Reputation: 267
I am starting a new web application. The backend is in c# .net core and the front-end is a react app that is placed in the wwwroot with webpack. The admins of the web application can change some colors (button color, header color, etc.) These colors are saved in a database and should be injected in a style sheet. The production style sheet looks something like
.my-button {
background: ##main-color##
}
when the css is served i would like to replace ##main-color## with the color that is saved in the database.
In the startup i tried adding a middleware on the request pipeline. However the request to the css file is never triggered here.
In the previous application i used the exact same setup except .net framework was used instead of .net core. I used rewrite rules and a middleware on the request pipeline. The middleware then checked if the css file was requested.
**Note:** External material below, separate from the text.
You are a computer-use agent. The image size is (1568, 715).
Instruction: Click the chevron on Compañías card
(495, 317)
When this was the case i read the css file in memory and did a string replace before writing to the response.
I'm struggling to get this to work in .net core and i am wondering how i should implement something like the above?
Upvotes: 2
Views: 342
Reputation: 267
I ended up writing a custom IFileProvider
that returns a custom IFileInfo
and when the css was served the file will be read and altered in the CreateStream()
method.
This resulted in something like this:
public Stream CreateReadStream()
{
if (_text == null)
{
using (var scope = _container.BeginLifetimeScope())
{
var tenantBrandingService = scope.Resolve<ITenantBrandingService>();
var settings = tenantBrandingService.Get();
using (var stream = _realFile.CreateReadStream())
{
using (var memoryStream = new MemoryStream())
{
stream.CopyTo(memoryStream);
_text = Encoding.UTF8.GetString(memoryStream.ToArray())
.Replace("##mainColor##", settings.MainColor)
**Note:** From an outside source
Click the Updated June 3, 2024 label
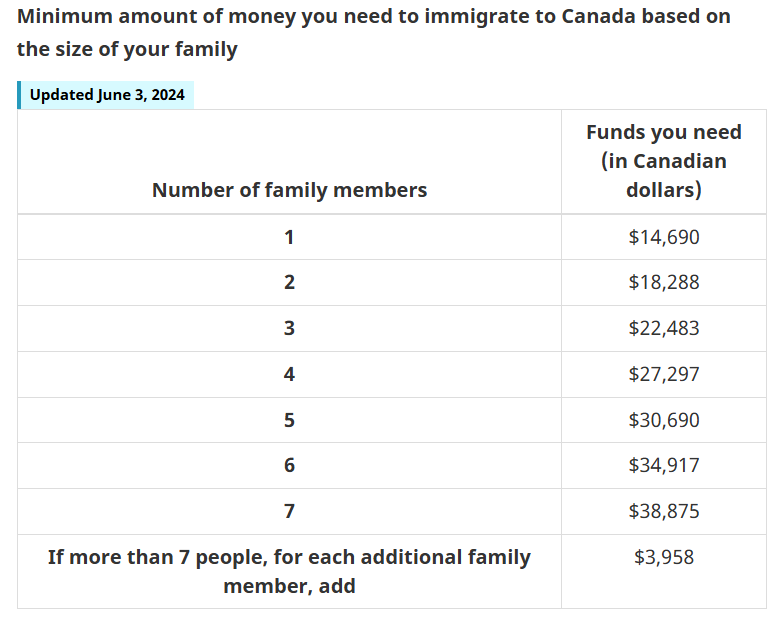 pos(106,95)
.Replace("##mainColorText##", settings.MainColorText);
}
}
}
}
return new MemoryStream(Encoding.UTF8.GetBytes(_text));
}
I used the custom IFileProvider
in the app.UseStaticFiles
and in the app.UseSpa
Upvotes: 0
Reputation: 683
I wouldn't change it at runtime. I would setup an automated deployment process which updates your css file before deployment. You could use this plungin in Azure Devops (or TFS) :https://marketplace.visualstudio.com/items?itemName=qetza.replacetokens
But other CI-CD systems are able to do those kinds of tasks as well, maybe with some manual scripting..
But If you still want to update your css file during startup. I would update the program.cs
public class Program
{
public static void Main(string[] args)
{
var myColors = new Dictionary<string,string>();
try{
var connectionString = Environment.GetEnvironmentVariable("CssDBConnection");
//select values from DB into the dictionary
myColors = GrabCssColorsFromDatabase(connectionString);
}catch(Exception e){
//use default css values in the dictionary
}
finally{
InjectCss(myColors);
BuildWebHost(args).Run();
}
}
It's similar to this workaround for Nlogs non Layout Targets: https://github.com/NLog/NLog/wiki/WebService-target---Workaround-for-url-variables
If you want to update it on the fly (no new Deployment). Provide an IActionResultEndpoint which returns the injected CssFile.